__Your task__
Shown below is a listing with pictures; reproduce exactly, and only, the lines between the ones containing "Instruction: Collapse the" and "Toggle Beep on error checkbox", inclusive, leaving the pictures out.

__Extracted information__
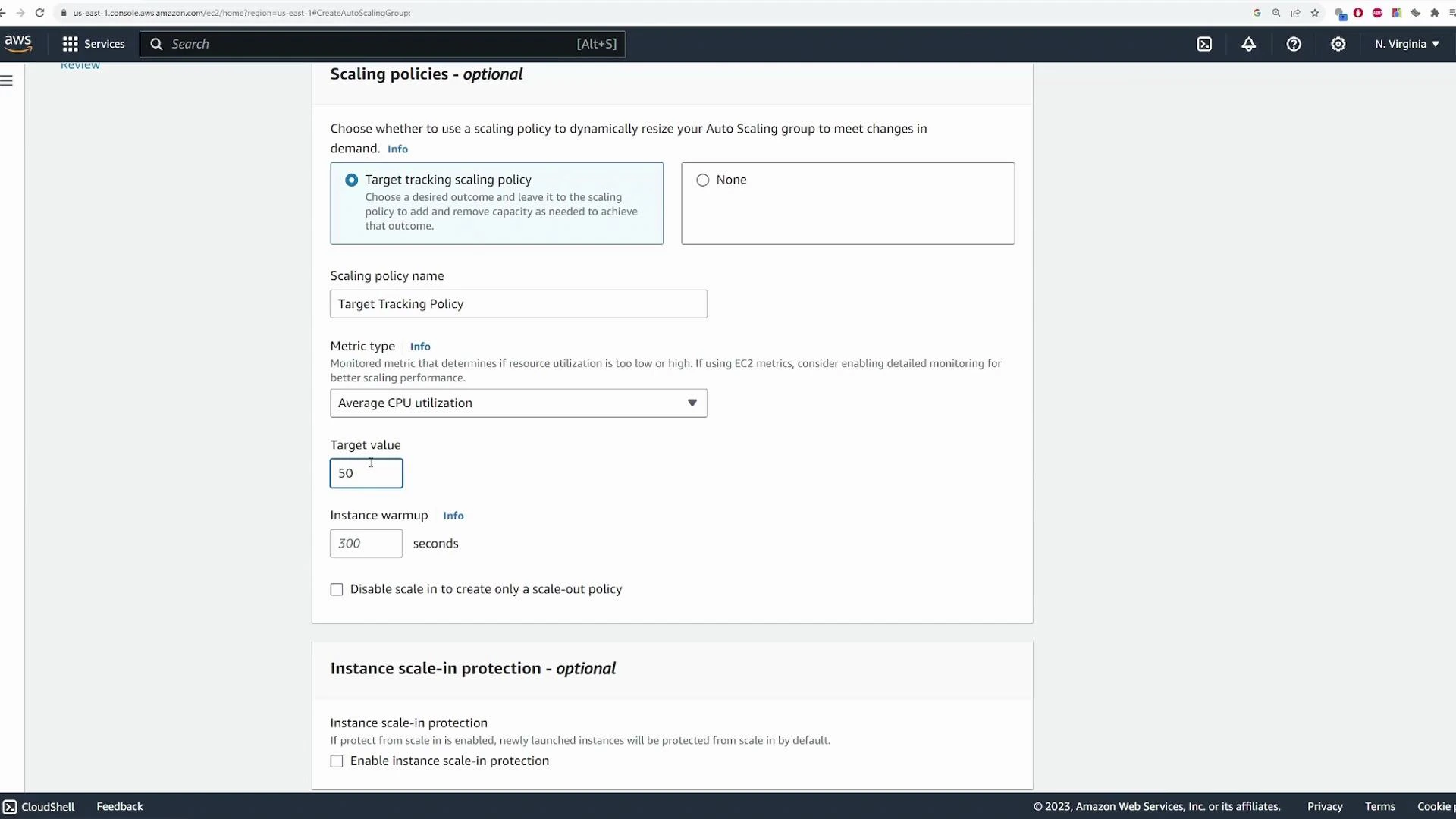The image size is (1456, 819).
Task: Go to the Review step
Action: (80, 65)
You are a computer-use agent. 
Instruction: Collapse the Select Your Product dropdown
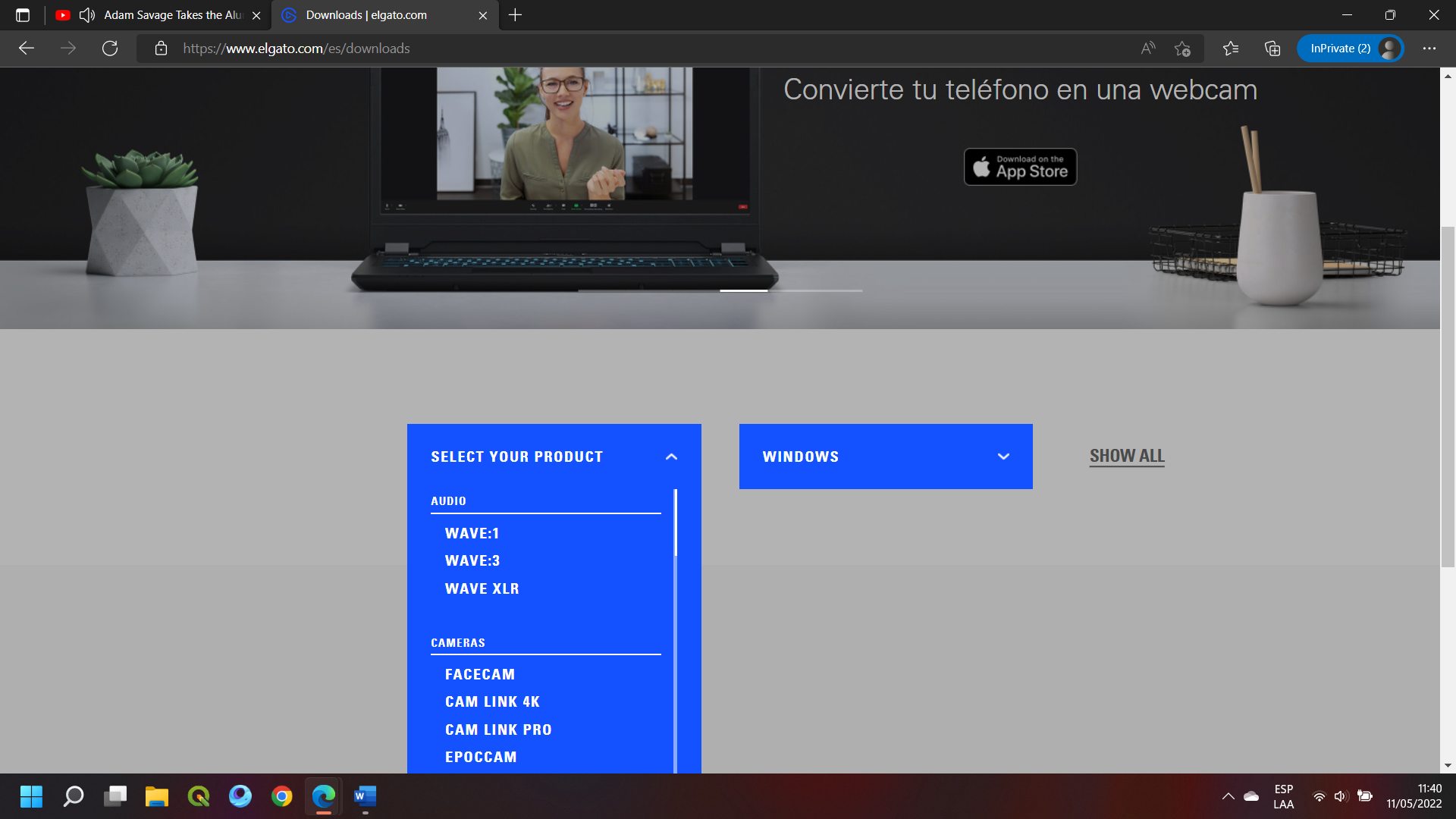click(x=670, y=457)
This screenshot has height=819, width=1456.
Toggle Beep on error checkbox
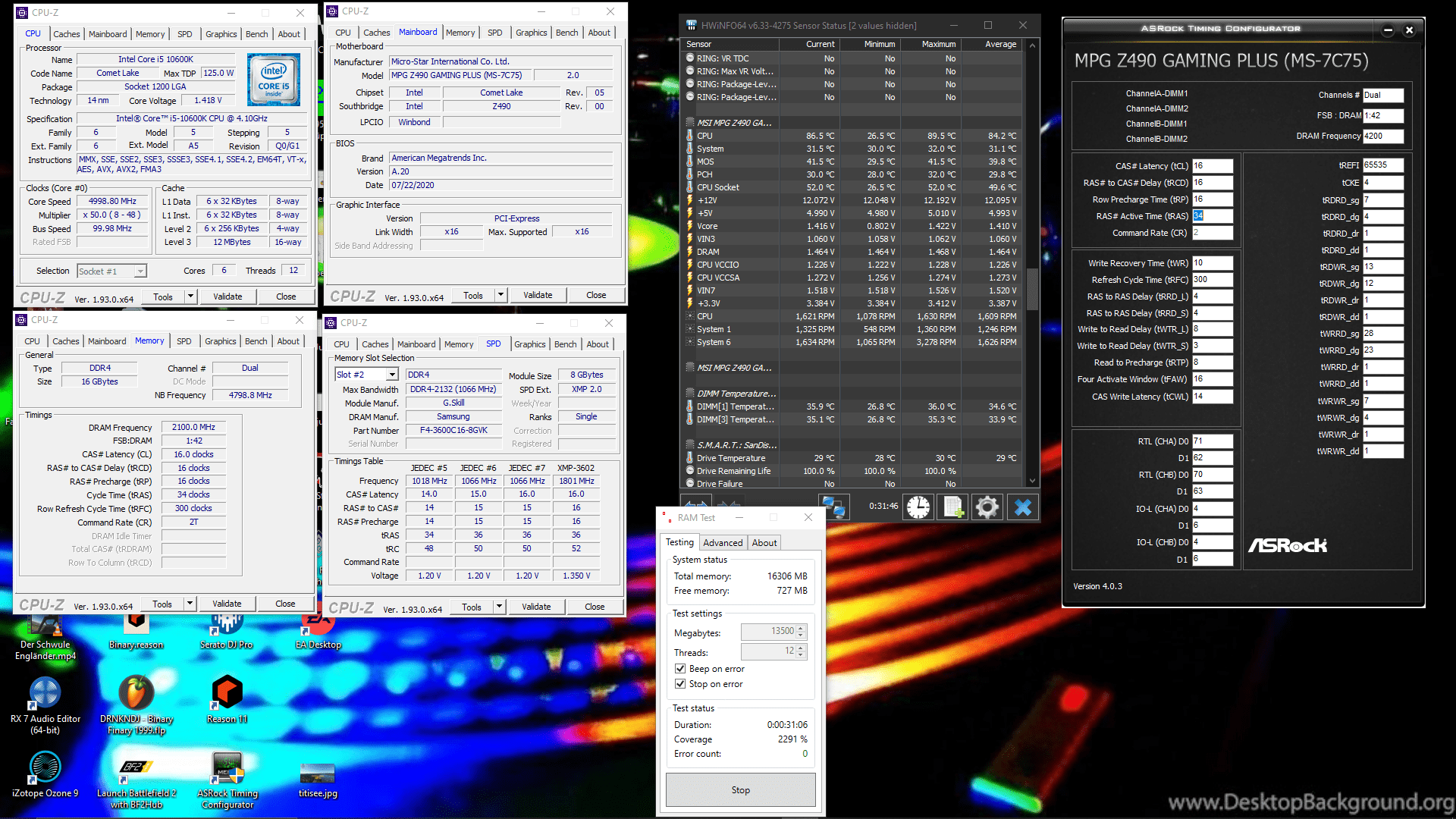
--
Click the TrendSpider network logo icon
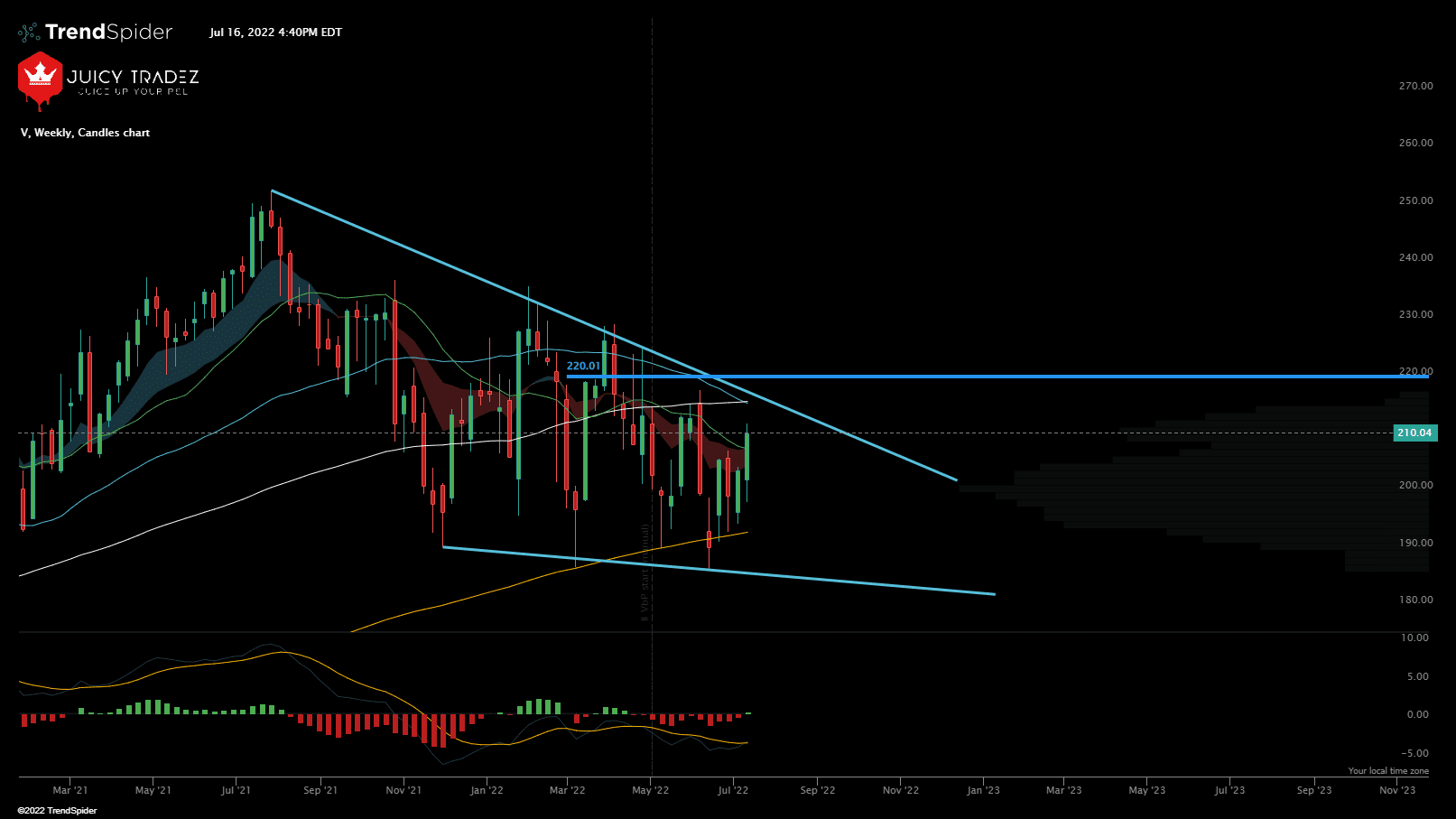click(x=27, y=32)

__Solved problem__
Instruction: Collapse the Select Your Product dropdown
click(x=670, y=457)
This screenshot has height=819, width=1456.
Toggle Beep on error checkbox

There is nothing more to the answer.